(What to produce): Reproduce the records that follow exactly as they appear.

(Dataset excerpts):
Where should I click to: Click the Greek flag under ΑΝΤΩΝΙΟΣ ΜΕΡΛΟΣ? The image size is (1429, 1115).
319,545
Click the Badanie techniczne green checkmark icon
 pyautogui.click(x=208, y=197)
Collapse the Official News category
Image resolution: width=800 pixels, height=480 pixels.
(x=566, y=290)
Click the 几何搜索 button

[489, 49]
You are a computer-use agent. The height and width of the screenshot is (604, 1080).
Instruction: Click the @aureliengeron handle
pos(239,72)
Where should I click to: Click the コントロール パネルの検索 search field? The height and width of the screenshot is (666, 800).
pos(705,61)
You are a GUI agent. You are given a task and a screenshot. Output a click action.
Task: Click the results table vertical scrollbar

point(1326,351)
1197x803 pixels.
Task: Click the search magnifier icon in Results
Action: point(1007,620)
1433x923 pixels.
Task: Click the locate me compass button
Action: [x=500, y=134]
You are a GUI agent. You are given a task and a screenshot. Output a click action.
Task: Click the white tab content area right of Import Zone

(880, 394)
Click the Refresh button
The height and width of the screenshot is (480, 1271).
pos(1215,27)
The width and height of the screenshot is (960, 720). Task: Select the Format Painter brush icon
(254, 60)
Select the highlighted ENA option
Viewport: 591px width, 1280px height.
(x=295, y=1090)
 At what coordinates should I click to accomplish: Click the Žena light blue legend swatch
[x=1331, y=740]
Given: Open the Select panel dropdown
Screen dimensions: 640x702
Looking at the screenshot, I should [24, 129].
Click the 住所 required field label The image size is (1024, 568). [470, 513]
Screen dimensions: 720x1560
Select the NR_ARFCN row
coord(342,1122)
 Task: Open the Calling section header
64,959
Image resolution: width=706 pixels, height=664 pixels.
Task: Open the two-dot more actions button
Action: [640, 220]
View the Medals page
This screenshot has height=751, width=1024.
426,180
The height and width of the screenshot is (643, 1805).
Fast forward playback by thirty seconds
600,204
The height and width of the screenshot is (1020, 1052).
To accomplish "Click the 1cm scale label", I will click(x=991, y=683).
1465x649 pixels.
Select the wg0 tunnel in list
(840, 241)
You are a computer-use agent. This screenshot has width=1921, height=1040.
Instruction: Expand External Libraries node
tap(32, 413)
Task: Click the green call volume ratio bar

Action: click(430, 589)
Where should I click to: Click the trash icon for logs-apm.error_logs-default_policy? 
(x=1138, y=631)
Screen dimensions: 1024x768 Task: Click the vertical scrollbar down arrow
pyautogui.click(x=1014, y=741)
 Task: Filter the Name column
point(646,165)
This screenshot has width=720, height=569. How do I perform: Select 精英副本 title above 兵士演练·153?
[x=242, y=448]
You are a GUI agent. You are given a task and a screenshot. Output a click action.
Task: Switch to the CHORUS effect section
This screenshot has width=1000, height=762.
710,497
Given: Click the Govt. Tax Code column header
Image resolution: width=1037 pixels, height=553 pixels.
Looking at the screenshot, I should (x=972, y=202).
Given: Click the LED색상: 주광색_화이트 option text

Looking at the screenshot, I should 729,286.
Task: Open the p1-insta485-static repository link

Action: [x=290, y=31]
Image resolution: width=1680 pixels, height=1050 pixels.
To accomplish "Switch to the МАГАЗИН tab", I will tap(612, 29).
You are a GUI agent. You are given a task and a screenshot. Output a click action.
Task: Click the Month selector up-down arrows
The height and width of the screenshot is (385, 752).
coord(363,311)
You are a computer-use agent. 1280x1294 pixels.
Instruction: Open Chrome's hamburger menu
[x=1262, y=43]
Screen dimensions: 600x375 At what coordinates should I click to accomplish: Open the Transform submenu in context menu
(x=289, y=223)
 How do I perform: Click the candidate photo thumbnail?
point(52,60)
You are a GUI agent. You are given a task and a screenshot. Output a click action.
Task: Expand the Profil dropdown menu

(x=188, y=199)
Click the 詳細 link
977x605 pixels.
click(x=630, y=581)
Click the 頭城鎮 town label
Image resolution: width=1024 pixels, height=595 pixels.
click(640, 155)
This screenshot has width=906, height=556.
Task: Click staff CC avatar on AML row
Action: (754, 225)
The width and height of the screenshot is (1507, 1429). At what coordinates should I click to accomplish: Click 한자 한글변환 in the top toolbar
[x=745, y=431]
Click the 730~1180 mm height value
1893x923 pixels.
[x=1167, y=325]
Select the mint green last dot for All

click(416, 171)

(Exercise answer):
Where should I click to: Click the Greek flag under ΑΝΤΩΝΙΟΣ ΜΕΡΛΟΣ? The image size is (1429, 1115).
319,545
Click the Badanie techniczne green checkmark icon
 pyautogui.click(x=208, y=197)
Collapse the Official News category
Image resolution: width=800 pixels, height=480 pixels.
(x=566, y=290)
Click the 几何搜索 button

[489, 49]
You are a computer-use agent. The height and width of the screenshot is (604, 1080).
Instruction: Click the @aureliengeron handle
pos(239,72)
Where should I click to: Click the コントロール パネルの検索 search field? The height and width of the screenshot is (666, 800).
pos(705,61)
You are a GUI agent. You are given a task and a screenshot. Output a click action.
Task: Click the results table vertical scrollbar

point(1326,351)
1197x803 pixels.
Task: Click the search magnifier icon in Results
Action: point(1007,620)
1433x923 pixels.
Task: Click the locate me compass button
Action: [x=500, y=134]
You are a GUI agent. You are given a task and a screenshot. Output a click action.
Task: Click the white tab content area right of Import Zone

(880, 394)
Click the Refresh button
The height and width of the screenshot is (480, 1271).
pos(1215,27)
The width and height of the screenshot is (960, 720). Task: Select the Format Painter brush icon
(254, 60)
Select the highlighted ENA option
Viewport: 591px width, 1280px height.
(x=295, y=1090)
 At what coordinates should I click to accomplish: Click the Žena light blue legend swatch
[x=1331, y=740]
Given: Open the Select panel dropdown
Screen dimensions: 640x702
Looking at the screenshot, I should [24, 129].
Click the 住所 required field label The image size is (1024, 568). [470, 513]
Screen dimensions: 720x1560
Select the NR_ARFCN row
coord(342,1122)
 Task: Open the Calling section header
64,959
Image resolution: width=706 pixels, height=664 pixels.
Task: Open the two-dot more actions button
Action: [640, 220]
View the Medals page
This screenshot has height=751, width=1024.
426,180
The height and width of the screenshot is (643, 1805).
Fast forward playback by thirty seconds
600,204
The height and width of the screenshot is (1020, 1052).
To accomplish "Click the 1cm scale label", I will click(x=991, y=683).
1465x649 pixels.
Select the wg0 tunnel in list
(840, 241)
You are a computer-use agent. This screenshot has width=1921, height=1040.
Instruction: Expand External Libraries node
tap(32, 413)
Task: Click the green call volume ratio bar

Action: click(430, 589)
Where should I click to: Click the trash icon for logs-apm.error_logs-default_policy? 
(x=1138, y=631)
Screen dimensions: 1024x768 Task: Click the vertical scrollbar down arrow
pyautogui.click(x=1014, y=741)
 Task: Filter the Name column
point(646,165)
This screenshot has width=720, height=569. How do I perform: Select 精英副本 title above 兵士演练·153?
[x=242, y=448]
You are a GUI agent. You are given a task and a screenshot. Output a click action.
Task: Switch to the CHORUS effect section
This screenshot has width=1000, height=762.
710,497
Given: Click the Govt. Tax Code column header
Image resolution: width=1037 pixels, height=553 pixels.
Looking at the screenshot, I should (x=972, y=202).
Given: Click the LED색상: 주광색_화이트 option text

Looking at the screenshot, I should 729,286.
Task: Open the p1-insta485-static repository link

Action: [x=290, y=31]
Image resolution: width=1680 pixels, height=1050 pixels.
To accomplish "Switch to the МАГАЗИН tab", I will tap(612, 29).
You are a GUI agent. You are given a task and a screenshot. Output a click action.
Task: Click the Month selector up-down arrows
The height and width of the screenshot is (385, 752).
coord(363,311)
You are a computer-use agent. 1280x1294 pixels.
Instruction: Open Chrome's hamburger menu
[x=1262, y=43]
Screen dimensions: 600x375 At what coordinates should I click to accomplish: Open the Transform submenu in context menu
(x=289, y=223)
 How do I perform: Click the candidate photo thumbnail?
point(52,60)
You are a GUI agent. You are given a task and a screenshot. Output a click action.
Task: Expand the Profil dropdown menu

(x=188, y=199)
Click the 詳細 link
977x605 pixels.
click(x=630, y=581)
Click the 頭城鎮 town label
Image resolution: width=1024 pixels, height=595 pixels.
click(640, 155)
This screenshot has width=906, height=556.
Task: Click staff CC avatar on AML row
Action: (754, 225)
The width and height of the screenshot is (1507, 1429). At what coordinates should I click to accomplish: Click 한자 한글변환 in the top toolbar
[x=745, y=431]
Click the 730~1180 mm height value
1893x923 pixels.
[x=1167, y=325]
Select the mint green last dot for All

click(416, 171)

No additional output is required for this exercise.